Dans La Petite Jérusalem, Karin Albou faisait déjà preuve d’un intérêt certain pour la représentation sensuelle des corps. Elle continue ce travail avec Le Chant des mariées où, dans plusieurs scènes, la nudité totale des femmes, jamais obscène ou superflue, permet de révéler la fragilité des êtres. Dans la scène d’épilation, la caméra vient filmer en très gros plans le pubis de la jeune fille perlé de gouttes de sang. Loin de toute démarche voyeuriste, la concentration du regard sur ce sexe meurtri favorise la représentation sensible d’une douleur à la fois physique et morale, infligée à un personnage prisonnier d’une hiérarchisation genrée, sociale et familiale. Suggérant avec force et émotion le délitement psychologique d’une toute jeune femme déjà brisée par le destin, cette mise en scène cinématographique d’un rituel traditionnel, représenté dans son intégralité phénoménale, apparaît dans le contexte du film comme métonymique de l’ensemble des violences faites aux femmes, toutes cultures confondues.
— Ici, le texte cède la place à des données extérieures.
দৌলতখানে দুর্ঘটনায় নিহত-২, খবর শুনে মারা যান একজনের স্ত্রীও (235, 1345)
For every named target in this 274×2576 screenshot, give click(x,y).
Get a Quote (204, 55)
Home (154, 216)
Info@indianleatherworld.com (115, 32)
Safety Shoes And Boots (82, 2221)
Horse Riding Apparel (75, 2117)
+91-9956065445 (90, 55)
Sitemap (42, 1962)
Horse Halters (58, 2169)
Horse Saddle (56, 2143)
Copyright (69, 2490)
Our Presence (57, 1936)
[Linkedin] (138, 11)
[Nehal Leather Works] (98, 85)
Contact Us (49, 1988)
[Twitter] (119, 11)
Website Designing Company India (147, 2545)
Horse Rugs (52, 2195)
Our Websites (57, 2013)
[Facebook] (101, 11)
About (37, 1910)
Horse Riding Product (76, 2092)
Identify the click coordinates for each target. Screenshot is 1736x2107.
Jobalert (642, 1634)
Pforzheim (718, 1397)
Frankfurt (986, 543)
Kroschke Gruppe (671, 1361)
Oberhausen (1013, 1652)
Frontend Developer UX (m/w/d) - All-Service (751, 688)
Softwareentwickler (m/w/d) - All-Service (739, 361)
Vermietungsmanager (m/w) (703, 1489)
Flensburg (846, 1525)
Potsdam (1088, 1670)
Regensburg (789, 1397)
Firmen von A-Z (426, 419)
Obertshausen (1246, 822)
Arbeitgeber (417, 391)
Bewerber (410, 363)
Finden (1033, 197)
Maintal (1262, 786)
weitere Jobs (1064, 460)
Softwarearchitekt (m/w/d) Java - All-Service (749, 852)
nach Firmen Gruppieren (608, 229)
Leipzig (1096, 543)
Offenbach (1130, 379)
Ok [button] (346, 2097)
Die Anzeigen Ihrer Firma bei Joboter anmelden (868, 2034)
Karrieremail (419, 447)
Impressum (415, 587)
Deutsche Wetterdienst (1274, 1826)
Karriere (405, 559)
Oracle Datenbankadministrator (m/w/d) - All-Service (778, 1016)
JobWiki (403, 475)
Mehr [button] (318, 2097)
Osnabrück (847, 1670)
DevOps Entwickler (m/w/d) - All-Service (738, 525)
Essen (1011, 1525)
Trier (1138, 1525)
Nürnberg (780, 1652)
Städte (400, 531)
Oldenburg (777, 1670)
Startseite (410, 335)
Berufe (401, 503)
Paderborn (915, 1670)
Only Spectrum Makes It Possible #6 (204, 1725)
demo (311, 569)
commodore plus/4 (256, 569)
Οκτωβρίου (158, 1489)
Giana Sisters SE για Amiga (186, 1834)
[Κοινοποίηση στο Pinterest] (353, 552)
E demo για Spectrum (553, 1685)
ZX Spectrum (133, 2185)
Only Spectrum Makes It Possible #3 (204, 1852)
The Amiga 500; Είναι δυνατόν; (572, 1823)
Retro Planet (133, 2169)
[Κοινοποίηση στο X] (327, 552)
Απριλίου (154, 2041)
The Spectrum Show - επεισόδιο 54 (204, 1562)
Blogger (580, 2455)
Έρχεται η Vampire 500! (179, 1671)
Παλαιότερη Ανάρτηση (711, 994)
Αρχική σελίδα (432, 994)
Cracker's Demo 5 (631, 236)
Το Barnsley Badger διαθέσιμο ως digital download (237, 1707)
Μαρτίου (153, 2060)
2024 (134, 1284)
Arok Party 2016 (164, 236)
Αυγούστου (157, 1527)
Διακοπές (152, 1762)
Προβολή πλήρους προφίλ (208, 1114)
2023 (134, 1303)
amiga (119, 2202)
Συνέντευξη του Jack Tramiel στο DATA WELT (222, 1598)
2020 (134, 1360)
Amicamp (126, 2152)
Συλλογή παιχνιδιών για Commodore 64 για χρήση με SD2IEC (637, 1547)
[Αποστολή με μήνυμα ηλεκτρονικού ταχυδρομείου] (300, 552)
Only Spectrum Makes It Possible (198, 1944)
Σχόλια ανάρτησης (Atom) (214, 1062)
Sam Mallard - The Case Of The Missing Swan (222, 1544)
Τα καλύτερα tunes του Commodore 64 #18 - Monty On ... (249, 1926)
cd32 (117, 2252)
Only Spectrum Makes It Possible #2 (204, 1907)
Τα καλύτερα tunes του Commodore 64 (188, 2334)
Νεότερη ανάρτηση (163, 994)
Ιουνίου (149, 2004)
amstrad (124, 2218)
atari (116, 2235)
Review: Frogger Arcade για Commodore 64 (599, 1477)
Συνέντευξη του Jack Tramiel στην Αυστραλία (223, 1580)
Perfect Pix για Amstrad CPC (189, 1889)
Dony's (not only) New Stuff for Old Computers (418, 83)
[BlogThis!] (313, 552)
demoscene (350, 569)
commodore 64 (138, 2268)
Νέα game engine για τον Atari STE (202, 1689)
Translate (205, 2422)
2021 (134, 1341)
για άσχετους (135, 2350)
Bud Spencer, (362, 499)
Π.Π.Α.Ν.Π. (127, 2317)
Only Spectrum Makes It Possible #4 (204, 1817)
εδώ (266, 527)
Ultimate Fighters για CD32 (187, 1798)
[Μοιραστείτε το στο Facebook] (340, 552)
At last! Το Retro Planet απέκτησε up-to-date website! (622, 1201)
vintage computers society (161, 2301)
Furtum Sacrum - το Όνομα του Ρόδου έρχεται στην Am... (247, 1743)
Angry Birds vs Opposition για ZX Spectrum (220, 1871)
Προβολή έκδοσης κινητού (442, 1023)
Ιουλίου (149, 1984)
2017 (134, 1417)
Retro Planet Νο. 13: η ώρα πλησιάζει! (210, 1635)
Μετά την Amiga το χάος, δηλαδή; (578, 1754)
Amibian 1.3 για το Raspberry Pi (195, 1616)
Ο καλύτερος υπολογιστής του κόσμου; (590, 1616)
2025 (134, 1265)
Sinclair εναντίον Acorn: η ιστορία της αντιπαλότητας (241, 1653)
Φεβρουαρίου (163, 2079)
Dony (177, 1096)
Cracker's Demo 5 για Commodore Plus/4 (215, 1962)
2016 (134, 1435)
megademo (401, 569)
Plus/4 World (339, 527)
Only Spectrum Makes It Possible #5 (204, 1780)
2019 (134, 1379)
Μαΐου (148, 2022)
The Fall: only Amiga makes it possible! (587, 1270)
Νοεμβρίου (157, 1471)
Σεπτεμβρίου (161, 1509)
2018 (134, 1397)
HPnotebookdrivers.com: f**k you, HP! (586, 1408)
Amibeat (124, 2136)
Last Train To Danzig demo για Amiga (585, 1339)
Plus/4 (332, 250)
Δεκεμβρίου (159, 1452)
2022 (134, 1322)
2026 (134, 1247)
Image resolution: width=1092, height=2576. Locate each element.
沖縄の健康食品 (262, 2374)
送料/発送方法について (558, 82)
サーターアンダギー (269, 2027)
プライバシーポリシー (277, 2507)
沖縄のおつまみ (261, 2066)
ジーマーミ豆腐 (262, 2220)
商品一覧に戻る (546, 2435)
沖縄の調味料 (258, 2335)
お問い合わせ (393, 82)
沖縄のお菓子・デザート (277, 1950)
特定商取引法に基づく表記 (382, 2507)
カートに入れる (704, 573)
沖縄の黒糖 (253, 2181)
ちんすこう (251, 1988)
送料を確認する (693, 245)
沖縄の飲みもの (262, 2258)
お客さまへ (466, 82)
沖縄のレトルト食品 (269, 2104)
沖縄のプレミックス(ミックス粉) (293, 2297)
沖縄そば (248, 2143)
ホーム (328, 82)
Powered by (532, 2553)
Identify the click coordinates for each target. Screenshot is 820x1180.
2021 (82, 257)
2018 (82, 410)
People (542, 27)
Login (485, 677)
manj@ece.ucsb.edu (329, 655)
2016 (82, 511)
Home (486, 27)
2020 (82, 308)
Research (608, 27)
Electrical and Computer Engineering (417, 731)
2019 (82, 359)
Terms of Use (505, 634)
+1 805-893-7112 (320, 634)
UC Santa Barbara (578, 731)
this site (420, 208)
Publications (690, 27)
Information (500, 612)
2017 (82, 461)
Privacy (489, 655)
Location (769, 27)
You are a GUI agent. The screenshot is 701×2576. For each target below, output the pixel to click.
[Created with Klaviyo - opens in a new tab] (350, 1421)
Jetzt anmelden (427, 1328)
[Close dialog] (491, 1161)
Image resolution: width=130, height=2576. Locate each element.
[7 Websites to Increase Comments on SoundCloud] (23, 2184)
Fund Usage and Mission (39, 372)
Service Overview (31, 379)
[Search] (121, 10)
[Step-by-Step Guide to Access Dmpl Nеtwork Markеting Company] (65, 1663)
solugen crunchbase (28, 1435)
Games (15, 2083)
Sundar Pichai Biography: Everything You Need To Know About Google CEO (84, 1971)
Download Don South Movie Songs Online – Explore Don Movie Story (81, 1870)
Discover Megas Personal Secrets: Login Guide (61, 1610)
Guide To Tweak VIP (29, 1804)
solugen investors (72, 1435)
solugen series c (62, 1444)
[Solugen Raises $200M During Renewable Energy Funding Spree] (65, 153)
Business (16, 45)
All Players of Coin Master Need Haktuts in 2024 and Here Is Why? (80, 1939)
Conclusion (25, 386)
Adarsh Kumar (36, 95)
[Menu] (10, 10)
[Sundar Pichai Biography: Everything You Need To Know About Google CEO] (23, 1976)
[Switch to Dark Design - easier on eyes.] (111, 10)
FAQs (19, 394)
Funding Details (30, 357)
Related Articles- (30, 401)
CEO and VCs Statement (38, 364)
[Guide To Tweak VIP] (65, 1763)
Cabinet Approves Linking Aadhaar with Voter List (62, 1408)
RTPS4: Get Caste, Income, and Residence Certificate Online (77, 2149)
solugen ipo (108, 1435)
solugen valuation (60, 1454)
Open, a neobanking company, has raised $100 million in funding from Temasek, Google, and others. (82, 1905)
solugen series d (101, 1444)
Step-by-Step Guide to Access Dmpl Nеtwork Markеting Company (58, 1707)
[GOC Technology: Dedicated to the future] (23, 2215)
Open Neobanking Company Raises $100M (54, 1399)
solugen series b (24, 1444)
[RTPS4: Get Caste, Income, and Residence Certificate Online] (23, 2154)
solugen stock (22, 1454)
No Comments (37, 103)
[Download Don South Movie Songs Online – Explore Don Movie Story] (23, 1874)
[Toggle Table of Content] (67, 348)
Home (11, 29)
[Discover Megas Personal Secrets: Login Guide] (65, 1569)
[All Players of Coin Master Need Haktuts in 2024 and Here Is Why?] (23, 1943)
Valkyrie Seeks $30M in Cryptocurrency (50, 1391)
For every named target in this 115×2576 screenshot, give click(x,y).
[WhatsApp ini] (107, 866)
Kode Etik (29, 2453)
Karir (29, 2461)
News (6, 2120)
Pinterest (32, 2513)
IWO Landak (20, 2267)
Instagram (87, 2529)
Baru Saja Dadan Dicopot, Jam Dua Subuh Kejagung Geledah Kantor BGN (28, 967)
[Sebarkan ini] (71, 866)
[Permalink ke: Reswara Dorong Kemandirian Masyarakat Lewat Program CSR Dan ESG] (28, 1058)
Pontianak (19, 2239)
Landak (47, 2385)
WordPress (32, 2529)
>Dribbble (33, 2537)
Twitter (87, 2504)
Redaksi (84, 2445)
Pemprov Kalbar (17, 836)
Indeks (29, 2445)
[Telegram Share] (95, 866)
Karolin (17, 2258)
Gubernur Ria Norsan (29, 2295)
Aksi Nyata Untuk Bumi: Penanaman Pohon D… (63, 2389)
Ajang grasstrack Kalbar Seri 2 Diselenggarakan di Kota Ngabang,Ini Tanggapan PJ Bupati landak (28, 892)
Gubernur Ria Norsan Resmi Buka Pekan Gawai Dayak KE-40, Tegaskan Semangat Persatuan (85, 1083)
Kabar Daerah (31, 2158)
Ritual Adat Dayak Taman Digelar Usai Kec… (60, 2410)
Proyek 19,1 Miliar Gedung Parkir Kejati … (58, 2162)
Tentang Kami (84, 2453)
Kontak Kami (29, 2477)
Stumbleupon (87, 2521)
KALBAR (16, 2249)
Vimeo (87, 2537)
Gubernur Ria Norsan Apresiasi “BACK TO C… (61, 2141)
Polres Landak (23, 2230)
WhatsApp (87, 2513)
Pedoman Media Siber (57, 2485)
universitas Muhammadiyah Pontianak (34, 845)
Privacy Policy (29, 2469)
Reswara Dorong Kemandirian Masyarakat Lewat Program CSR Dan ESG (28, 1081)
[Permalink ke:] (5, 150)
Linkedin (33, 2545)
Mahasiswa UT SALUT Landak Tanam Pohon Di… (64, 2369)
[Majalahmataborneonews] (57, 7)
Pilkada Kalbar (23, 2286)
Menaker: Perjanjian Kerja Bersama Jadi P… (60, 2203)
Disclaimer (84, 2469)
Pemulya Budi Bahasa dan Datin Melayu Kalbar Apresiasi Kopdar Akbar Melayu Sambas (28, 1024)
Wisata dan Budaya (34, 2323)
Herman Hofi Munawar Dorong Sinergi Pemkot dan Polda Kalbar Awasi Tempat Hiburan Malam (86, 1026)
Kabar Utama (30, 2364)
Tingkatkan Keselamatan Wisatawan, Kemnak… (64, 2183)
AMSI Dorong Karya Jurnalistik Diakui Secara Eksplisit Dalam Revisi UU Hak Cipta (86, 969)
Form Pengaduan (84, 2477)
Mais ce travail esthétique sur la plasticité des corps a confronté la réalisatrice à la difficulté de trouver de jeunes comédiennes maghrébines acceptant de jouer nues. Le choix final de comédiennes non maghrébines (Lizzie Brocheré et Olympe Borval), et non arabophones avant le tournage, porte par moments préjudice au réalisme du film. Malgré une qualité inégale d’interprétation selon les scènes, les deux comédiennes font preuve d’une grande sincérité et parviennent généralement à transmettre une émotion juste, rendant touchantes leurs quelques maladresses.